▸ What you will do
Pull out every line in the records below that contains the word "Open", and copy each one in full.

▸ Exercise inputs
>> Begin

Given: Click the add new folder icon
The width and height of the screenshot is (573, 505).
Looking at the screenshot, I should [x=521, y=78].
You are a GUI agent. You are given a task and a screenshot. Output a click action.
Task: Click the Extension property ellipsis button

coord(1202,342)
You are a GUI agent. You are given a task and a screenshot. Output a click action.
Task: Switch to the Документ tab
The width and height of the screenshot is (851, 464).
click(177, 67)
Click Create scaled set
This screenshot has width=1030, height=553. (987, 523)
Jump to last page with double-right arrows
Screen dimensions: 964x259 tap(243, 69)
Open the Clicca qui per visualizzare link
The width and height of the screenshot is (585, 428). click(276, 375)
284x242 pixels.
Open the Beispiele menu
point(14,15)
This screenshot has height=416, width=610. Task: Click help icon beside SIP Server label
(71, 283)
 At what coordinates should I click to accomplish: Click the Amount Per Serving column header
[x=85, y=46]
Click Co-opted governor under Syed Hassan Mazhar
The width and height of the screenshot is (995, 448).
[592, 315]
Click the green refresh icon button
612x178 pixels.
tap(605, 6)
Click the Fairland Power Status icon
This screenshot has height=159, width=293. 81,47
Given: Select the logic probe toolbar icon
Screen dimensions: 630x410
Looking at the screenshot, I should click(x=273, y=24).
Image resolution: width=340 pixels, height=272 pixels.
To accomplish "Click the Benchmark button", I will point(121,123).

>> End

▸ Full solution
Open the Clicca qui per visualizzare link
Open the Beispiele menu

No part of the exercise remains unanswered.